Les attaques par force brute ne sont pas spectaculaires mais elles sont incessantes — des scripts automatisés essayant des milliers de combinaisons de mots de passe contre votre page de connexion, espérant réussir.
Comment fonctionnent les attaques par force brute
Des robots automatisés essaient systématiquement des mots de passe courants, des listes de mots de passe divulgués, ou toutes les combinaisons possibles contre un formulaire de connexion, ciblant tout nom d'utilisateur qu'ils peuvent trouver ou deviner (souvent « admin »).
Pourquoi elles sont encore courantes
Elles sont peu coûteuses à exécuter à grande échelle et ne nécessitent aucune exploitation sophistiquée — juste assez de mots de passe faibles sur assez de sites pour finir par réussir quelque part.
La limitation de débit arrête la plupart des tentatives
Limiter le nombre de tentatives de connexion autorisées dans une fenêtre de temps — et bloquer temporairement une IP après des échecs répétés — rend la force brute impraticablement lente.
Les mots de passe forts font de vous une mauvaise cible
Un mot de passe long et aléatoire prend tellement de temps à percer par force brute que les attaquants passent à des cibles plus faciles plutôt que de persister contre le vôtre.

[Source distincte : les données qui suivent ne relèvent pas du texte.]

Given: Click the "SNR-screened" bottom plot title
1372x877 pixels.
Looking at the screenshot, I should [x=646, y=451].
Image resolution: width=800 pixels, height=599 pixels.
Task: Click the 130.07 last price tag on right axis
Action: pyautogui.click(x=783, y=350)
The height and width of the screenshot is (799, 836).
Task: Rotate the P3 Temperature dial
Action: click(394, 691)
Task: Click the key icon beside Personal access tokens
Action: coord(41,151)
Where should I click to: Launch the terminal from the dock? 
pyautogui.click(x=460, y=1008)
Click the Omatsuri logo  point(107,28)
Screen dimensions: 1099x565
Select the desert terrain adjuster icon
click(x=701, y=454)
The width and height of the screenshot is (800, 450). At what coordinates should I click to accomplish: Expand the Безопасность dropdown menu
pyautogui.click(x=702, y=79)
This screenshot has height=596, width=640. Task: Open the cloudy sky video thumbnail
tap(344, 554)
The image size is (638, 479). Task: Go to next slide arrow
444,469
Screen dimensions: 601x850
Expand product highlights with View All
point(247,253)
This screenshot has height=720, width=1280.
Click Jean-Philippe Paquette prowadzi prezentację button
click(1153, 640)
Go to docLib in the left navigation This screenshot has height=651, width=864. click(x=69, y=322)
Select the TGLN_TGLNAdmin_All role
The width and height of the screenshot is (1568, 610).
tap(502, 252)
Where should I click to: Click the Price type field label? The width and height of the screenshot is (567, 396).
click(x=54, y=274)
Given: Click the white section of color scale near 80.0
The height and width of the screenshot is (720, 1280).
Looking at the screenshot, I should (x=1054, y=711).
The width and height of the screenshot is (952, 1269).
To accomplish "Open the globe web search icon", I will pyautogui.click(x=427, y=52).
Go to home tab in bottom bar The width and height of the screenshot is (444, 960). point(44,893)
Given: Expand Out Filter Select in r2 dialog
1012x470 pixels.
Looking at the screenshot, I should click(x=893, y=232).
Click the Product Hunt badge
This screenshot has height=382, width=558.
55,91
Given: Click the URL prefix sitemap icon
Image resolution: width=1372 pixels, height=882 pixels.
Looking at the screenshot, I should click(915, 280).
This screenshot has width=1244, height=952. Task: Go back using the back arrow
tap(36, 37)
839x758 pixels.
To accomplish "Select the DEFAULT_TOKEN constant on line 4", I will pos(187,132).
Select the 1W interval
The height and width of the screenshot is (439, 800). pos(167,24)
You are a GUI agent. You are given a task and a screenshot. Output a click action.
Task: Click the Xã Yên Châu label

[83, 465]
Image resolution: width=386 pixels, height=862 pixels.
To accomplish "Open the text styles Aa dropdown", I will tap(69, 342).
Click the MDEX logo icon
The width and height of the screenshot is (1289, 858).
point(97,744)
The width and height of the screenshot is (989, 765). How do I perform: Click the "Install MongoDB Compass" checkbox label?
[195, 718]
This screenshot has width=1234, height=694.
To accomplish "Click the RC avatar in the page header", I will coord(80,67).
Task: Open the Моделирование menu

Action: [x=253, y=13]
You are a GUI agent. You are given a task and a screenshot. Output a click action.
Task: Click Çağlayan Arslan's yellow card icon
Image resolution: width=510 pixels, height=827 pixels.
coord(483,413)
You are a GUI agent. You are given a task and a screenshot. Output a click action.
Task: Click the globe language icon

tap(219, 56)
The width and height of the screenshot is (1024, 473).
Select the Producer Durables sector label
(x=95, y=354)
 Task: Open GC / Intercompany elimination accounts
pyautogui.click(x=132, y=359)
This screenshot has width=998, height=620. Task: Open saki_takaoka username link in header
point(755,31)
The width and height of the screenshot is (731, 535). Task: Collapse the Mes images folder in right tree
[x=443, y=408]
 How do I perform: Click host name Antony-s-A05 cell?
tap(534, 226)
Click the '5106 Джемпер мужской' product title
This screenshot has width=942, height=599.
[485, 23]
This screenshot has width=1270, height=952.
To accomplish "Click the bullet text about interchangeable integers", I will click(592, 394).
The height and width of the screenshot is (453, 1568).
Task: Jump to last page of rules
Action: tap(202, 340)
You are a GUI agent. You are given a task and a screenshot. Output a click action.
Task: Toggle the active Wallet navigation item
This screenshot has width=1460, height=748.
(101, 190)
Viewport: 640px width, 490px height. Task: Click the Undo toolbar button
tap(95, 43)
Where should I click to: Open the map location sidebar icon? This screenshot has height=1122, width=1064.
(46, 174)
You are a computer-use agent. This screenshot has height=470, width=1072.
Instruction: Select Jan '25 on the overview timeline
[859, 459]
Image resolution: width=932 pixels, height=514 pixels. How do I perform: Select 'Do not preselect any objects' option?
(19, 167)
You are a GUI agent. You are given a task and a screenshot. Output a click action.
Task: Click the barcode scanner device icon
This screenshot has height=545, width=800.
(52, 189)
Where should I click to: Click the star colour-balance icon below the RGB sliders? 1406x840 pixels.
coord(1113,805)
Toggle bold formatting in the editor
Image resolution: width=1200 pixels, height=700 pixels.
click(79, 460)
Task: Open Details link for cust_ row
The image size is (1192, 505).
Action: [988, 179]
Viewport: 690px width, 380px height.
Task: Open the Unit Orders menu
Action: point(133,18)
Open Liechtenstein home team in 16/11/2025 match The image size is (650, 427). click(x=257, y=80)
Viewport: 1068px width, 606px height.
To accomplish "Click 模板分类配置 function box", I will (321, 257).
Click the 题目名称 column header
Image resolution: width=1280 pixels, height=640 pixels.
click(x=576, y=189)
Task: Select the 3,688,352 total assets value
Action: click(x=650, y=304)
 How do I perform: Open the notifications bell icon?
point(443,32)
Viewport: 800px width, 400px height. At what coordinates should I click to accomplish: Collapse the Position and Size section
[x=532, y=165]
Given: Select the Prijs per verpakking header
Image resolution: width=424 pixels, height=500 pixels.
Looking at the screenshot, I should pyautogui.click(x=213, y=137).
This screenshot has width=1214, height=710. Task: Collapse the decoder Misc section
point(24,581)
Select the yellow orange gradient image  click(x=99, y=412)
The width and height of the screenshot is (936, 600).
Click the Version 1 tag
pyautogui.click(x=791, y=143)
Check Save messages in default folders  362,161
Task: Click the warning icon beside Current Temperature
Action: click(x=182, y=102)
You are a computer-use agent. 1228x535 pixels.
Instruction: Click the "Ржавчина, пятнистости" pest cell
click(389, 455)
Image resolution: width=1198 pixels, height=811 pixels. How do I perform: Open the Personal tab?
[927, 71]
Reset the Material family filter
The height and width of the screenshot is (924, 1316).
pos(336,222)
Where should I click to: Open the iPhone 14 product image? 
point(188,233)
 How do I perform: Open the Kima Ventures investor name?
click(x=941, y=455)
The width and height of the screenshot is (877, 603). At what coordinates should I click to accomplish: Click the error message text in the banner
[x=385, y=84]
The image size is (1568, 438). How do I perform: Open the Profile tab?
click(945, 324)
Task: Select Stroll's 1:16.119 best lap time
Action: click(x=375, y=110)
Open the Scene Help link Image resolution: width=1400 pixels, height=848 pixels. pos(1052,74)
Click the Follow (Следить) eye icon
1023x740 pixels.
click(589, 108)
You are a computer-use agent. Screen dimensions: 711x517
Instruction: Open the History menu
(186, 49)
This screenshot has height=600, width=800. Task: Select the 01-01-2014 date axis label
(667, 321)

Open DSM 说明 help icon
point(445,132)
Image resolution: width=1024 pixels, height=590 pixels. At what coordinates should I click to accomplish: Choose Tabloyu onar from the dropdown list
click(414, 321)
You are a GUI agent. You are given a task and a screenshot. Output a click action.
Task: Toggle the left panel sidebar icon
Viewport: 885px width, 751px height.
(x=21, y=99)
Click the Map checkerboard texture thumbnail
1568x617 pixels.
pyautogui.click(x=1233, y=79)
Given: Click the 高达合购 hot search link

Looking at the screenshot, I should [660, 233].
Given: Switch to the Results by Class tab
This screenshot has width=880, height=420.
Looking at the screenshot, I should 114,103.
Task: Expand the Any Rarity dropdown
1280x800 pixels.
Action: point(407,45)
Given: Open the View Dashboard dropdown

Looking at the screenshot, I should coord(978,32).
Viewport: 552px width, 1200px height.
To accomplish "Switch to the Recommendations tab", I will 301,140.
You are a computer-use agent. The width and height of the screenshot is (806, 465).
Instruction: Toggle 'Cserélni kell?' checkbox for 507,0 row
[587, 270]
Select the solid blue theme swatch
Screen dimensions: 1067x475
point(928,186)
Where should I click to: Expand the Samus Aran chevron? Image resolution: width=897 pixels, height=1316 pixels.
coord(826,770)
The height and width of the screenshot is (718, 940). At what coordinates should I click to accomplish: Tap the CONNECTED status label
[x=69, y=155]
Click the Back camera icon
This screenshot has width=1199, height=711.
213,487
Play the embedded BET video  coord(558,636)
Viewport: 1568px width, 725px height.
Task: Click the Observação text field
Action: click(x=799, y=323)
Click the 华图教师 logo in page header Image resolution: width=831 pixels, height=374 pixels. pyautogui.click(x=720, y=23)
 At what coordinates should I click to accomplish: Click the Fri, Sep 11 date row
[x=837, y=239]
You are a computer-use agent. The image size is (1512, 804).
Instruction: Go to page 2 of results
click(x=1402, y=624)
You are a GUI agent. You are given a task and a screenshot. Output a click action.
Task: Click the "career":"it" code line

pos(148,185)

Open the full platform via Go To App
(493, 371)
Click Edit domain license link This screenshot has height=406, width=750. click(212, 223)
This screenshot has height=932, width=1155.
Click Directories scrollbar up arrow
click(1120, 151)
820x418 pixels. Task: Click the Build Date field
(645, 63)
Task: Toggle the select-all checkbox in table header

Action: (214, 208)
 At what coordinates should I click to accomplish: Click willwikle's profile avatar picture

L'authentification à deux facteurs referme complètement la brèche
Même un mot de passe deviné avec succès devient inutile sans le second facteur d'authentification, rendant les attaques par force brute essentiellement inutiles contre les comptes protégés par 2FA.
Renommer les chemins de connexion par défaut
Pour des plateformes comme WordPress, changer l'URL de connexion par défaut /wp-admin réduit le nombre de tentatives automatisées que votre site voit en premier lieu.